▸ **INSTRUCTION**: Present the rows below as a Markdown table with two columns, No and Line. Number each non-blank line in order under No, place the line itself under Line, and omit blank lines.

*****

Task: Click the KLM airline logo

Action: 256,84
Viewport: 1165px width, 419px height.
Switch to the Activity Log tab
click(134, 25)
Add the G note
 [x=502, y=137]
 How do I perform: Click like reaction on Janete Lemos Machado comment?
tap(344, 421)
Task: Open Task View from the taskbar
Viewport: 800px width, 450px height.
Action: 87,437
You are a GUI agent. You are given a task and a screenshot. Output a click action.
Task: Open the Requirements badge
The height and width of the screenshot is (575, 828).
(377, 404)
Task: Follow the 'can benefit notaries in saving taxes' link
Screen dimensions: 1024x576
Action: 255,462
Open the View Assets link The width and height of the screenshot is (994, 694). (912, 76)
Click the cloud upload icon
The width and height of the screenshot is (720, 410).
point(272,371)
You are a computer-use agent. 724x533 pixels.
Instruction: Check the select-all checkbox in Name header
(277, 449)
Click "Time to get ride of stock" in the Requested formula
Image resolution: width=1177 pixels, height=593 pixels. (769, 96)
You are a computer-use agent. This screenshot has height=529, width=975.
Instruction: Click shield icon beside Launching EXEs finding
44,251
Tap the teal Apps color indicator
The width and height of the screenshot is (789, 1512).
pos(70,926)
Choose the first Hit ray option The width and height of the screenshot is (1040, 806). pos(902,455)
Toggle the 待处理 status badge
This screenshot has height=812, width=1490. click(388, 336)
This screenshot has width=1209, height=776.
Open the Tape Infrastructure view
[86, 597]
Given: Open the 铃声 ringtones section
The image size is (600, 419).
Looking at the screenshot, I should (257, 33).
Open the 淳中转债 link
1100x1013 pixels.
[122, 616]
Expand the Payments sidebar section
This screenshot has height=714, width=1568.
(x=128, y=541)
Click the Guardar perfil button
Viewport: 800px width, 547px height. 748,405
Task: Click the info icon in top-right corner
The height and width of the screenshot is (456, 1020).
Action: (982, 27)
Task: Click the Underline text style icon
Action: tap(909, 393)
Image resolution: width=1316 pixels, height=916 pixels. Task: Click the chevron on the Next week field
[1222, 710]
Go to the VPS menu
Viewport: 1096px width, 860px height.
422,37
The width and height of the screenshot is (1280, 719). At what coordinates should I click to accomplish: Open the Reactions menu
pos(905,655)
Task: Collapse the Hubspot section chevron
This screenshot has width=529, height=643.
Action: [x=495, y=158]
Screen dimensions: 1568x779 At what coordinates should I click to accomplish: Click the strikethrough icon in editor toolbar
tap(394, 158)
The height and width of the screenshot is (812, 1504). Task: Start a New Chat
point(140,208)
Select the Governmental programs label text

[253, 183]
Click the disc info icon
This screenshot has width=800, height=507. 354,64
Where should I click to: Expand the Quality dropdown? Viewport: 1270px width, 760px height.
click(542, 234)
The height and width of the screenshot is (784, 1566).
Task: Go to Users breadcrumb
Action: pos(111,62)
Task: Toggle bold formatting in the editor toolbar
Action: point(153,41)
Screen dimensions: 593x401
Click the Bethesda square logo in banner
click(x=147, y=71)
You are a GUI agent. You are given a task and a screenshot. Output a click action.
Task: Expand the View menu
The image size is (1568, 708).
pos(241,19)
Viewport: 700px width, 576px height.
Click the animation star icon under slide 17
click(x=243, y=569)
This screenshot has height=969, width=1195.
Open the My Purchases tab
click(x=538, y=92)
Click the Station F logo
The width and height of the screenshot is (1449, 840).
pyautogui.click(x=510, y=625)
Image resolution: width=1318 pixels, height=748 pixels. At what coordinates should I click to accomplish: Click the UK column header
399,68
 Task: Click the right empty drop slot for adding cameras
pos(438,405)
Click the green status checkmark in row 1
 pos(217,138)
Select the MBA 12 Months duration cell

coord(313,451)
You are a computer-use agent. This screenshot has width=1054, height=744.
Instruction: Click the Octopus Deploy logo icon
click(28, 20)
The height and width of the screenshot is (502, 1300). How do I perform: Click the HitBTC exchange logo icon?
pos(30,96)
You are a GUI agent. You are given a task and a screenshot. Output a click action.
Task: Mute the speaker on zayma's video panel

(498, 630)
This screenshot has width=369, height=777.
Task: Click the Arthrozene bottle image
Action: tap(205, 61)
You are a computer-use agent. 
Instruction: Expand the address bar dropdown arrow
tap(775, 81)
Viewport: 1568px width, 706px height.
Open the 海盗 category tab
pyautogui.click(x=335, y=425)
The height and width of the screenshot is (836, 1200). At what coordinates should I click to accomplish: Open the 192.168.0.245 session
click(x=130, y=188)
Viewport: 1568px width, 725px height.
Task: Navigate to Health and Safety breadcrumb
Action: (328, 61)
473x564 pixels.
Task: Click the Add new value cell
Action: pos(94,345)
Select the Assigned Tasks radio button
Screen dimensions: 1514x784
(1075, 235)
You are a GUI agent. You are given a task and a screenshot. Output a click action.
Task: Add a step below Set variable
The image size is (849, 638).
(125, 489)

*****

▸ **ANSWER FOR THIS EXERCISE**:
| No | Line |
|---|---|
| 1 | Task: Click the KLM airline logo |
| 2 | Action: 256,84 |
| 3 | Viewport: 1165px width, 419px height. |
| 4 | Switch to the Activity Log tab |
| 5 | click(134, 25) |
| 6 | Add the G note |
| 7 |  [x=502, y=137] |
| 8 |  How do I perform: Click like reaction on Janete Lemos Machado comment? |
| 9 | tap(344, 421) |
| 10 | Task: Open Task View from the taskbar |
| 11 | Viewport: 800px width, 450px height. |
| 12 | Action: 87,437 |
| 13 | You are a GUI agent. You are given a task and a screenshot. Output a click action. |
| 14 | Task: Open the Requirements badge |
| 15 | The height and width of the screenshot is (575, 828). |
| 16 | (377, 404) |
| 17 | Task: Follow the 'can benefit notaries in saving taxes' link |
| 18 | Screen dimensions: 1024x576 |
| 19 | Action: 255,462 |
| 20 | Open the View Assets link The width and height of the screenshot is (994, 694). (912, 76) |
| 21 | Click the cloud upload icon |
| 22 | The width and height of the screenshot is (720, 410). |
| 23 | point(272,371) |
| 24 | You are a computer-use agent. 724x533 pixels. |
| 25 | Instruction: Check the select-all checkbox in Name header |
| 26 | (277, 449) |
| 27 | Click "Time to get ride of stock" in the Requested formula |
| 28 | Image resolution: width=1177 pixels, height=593 pixels. (769, 96) |
| 29 | You are a computer-use agent. This screenshot has height=529, width=975. |
| 30 | Instruction: Click shield icon beside Launching EXEs finding |
| 31 | 44,251 |
| 32 | Tap the teal Apps color indicator |
| 33 | The width and height of the screenshot is (789, 1512). |
| 34 | pos(70,926) |
| 35 | Choose the first Hit ray option The width and height of the screenshot is (1040, 806). pos(902,455) |
| 36 | Toggle the 待处理 status badge |
| 37 | This screenshot has height=812, width=1490. click(388, 336) |
| 38 | This screenshot has width=1209, height=776. |
| 39 | Open the Tape Infrastructure view |
| 40 | [86, 597] |
| 41 | Given: Open the 铃声 ringtones section |
| 42 | The image size is (600, 419). |
| 43 | Looking at the screenshot, I should (257, 33). |
| 44 | Open the 淳中转债 link |
| 45 | 1100x1013 pixels. |
| 46 | [122, 616] |
| 47 | Expand the Payments sidebar section |
| 48 | This screenshot has height=714, width=1568. |
| 49 | (x=128, y=541) |
| 50 | Click the Guardar perfil button |
| 51 | Viewport: 800px width, 547px height. 748,405 |
| 52 | Task: Click the info icon in top-right corner |
| 53 | The height and width of the screenshot is (456, 1020). |
| 54 | Action: (982, 27) |
| 55 | Task: Click the Underline text style icon |
| 56 | Action: tap(909, 393) |
| 57 | Image resolution: width=1316 pixels, height=916 pixels. Task: Click the chevron on the Next week field |
| 58 | [1222, 710] |
| 59 | Go to the VPS menu |
| 60 | Viewport: 1096px width, 860px height. |
| 61 | 422,37 |
| 62 | The width and height of the screenshot is (1280, 719). At what coordinates should I click to accomplish: Open the Reactions menu |
| 63 | pos(905,655) |
| 64 | Task: Collapse the Hubspot section chevron |
| 65 | This screenshot has width=529, height=643. |
| 66 | Action: [x=495, y=158] |
| 67 | Screen dimensions: 1568x779 At what coordinates should I click to accomplish: Click the strikethrough icon in editor toolbar |
| 68 | tap(394, 158) |
| 69 | The height and width of the screenshot is (812, 1504). Task: Start a New Chat |
| 70 | point(140,208) |
| 71 | Select the Governmental programs label text |
| 72 | [253, 183] |
| 73 | Click the disc info icon |
| 74 | This screenshot has width=800, height=507. 354,64 |
| 75 | Where should I click to: Expand the Quality dropdown? Viewport: 1270px width, 760px height. |
| 76 | click(542, 234) |
| 77 | The height and width of the screenshot is (784, 1566). |
| 78 | Task: Go to Users breadcrumb |
| 79 | Action: pos(111,62) |
| 80 | Task: Toggle bold formatting in the editor toolbar |
| 81 | Action: point(153,41) |
| 82 | Screen dimensions: 593x401 |
| 83 | Click the Bethesda square logo in banner |
| 84 | click(x=147, y=71) |
| 85 | You are a GUI agent. You are given a task and a screenshot. Output a click action. |
| 86 | Task: Expand the View menu |
| 87 | The image size is (1568, 708). |
| 88 | pos(241,19) |
| 89 | Viewport: 700px width, 576px height. |
| 90 | Click the animation star icon under slide 17 |
| 91 | click(x=243, y=569) |
| 92 | This screenshot has height=969, width=1195. |
| 93 | Open the My Purchases tab |
| 94 | click(x=538, y=92) |
| 95 | Click the Station F logo |
| 96 | The width and height of the screenshot is (1449, 840). |
| 97 | pyautogui.click(x=510, y=625) |
| 98 | Image resolution: width=1318 pixels, height=748 pixels. At what coordinates should I click to accomplish: Click the UK column header |
| 99 | 399,68 |
| 100 |  Task: Click the right empty drop slot for adding cameras |
| 101 | pos(438,405) |
| 102 | Click the green status checkmark in row 1 |
| 103 |  pos(217,138) |
| 104 | Select the MBA 12 Months duration cell |
| 105 | coord(313,451) |
| 106 | You are a computer-use agent. This screenshot has width=1054, height=744. |
| 107 | Instruction: Click the Octopus Deploy logo icon |
| 108 | click(28, 20) |
| 109 | The height and width of the screenshot is (502, 1300). How do I perform: Click the HitBTC exchange logo icon? |
| 110 | pos(30,96) |
| 111 | You are a GUI agent. You are given a task and a screenshot. Output a click action. |
| 112 | Task: Mute the speaker on zayma's video panel |
| 113 | (498, 630) |
| 114 | This screenshot has width=369, height=777. |
| 115 | Task: Click the Arthrozene bottle image |
| 116 | Action: tap(205, 61) |
| 117 | You are a computer-use agent.  |
| 118 | Instruction: Expand the address bar dropdown arrow |
| 119 | tap(775, 81) |
| 120 | Viewport: 1568px width, 706px height. |
| 121 | Open the 海盗 category tab |
| 122 | pyautogui.click(x=335, y=425) |
| 123 | The height and width of the screenshot is (836, 1200). At what coordinates should I click to accomplish: Open the 192.168.0.245 session |
| 124 | click(x=130, y=188) |
| 125 | Viewport: 1568px width, 725px height. |
| 126 | Task: Navigate to Health and Safety breadcrumb |
| 127 | Action: (328, 61) |
| 128 | 473x564 pixels. |
| 129 | Task: Click the Add new value cell |
| 130 | Action: pos(94,345) |
| 131 | Select the Assigned Tasks radio button |
| 132 | Screen dimensions: 1514x784 |
| 133 | (1075, 235) |
| 134 | You are a GUI agent. You are given a task and a screenshot. Output a click action. |
| 135 | Task: Add a step below Set variable |
| 136 | The image size is (849, 638). |
| 137 | (125, 489) |